Task-Aware Scanning Parameter Configuration for Robotic Inspection Using Vision Language Embeddings and Hyperdimensional Computing

arXiv cs.CV / 5/6/2026

📰 NewsDeveloper Stack & InfrastructureSignals & Early TrendsModels & Research

Key Points

  • The paper targets robotic laser profiling where measurement quality is heavily influenced by sensor configuration parameters that are currently tuned by trial and error.
  • It proposes an instruction-conditioned approach that uses a pre-scan RGB observation plus a natural-language inspection instruction to recommend a discrete set of sensing parameters for a robot-mounted profiler.
  • To support evaluation, the authors introduce Instruct-Obs2Param, a real-world multimodal dataset connecting inspection intents with multi-view pose/illumination variation across 16 objects and canonical parameter regimes.
  • They present ScanHD, a hyperdimensional computing framework that binds the instruction and observation into task-aware codes and performs associative, parameter-wise reasoning for fast, interpretable, low-latency configuration decisions.
  • On Instruct-Obs2Param, ScanHD reports 92.7% average exact accuracy and 98.1% Win@1 accuracy across five parameters, outperforming heuristics and conventional multimodal and multimodal LLM baselines while improving generalization.

Abstract

Robotic laser profiling is widely used for dimensional verification and surface inspection, yet measurement fidelity is often dominated by sensor configuration rather than robot motion.
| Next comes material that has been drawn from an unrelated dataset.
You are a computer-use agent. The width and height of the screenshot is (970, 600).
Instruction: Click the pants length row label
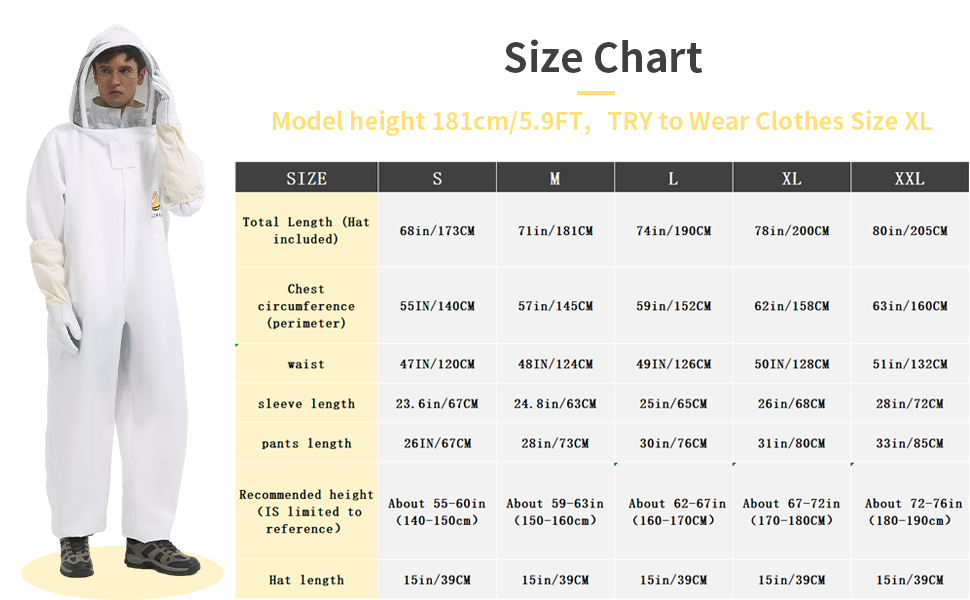pos(306,443)
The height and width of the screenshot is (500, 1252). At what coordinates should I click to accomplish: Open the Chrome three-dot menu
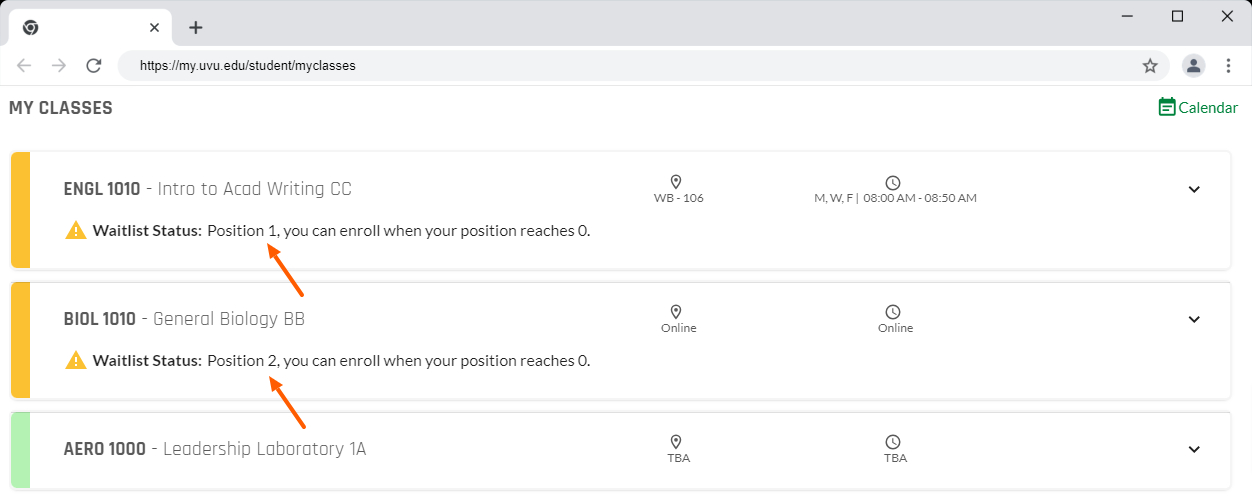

Industrial profilers expose multiple coupled parameters, including sampling frequency, measurement range, exposure time, receiver dynamic range, and illumination, that are still tuned by trial-and-error; mismatches can cause saturation, clipping, or missing returns that cannot be recovered downstream. We formulate instruction-conditioned sensing parameter recommendation; given a pre-scan RGB observation and a natural-language inspection instruction, infer a discrete configuration over key parameters of a robot-mounted profiler. To benchmark this problem, we develop Instruct-Obs2Param, a real-world multimodal dataset linking inspection intents and multi-view pose and illumination variation across 16 objects to canonical parameter regimes. We then propose ScanHD, a hyperdimensional computing framework that binds instruction and observation into a task-aware code and performs parameter-wise associative reasoning with compact memories, matching discrete scanner regimes while yielding stable, interpretable, low-latency decisions. On Instruct-Obs2Param, ScanHD achieves 92.7% average exact accuracy and 98.1% average Win@1 accuracy across the five parameters, with strong cross-split generalization and low-latency inference suitable for deployment, outperforming rule-based heuristics, conventional multimodal models, and multimodal large language models. This work enables autonomous, instruction-conditioned sensing configuration from task intent and scene context, eliminating manual tuning and elevating sensor configuration from a static setting to an adaptive decision variable.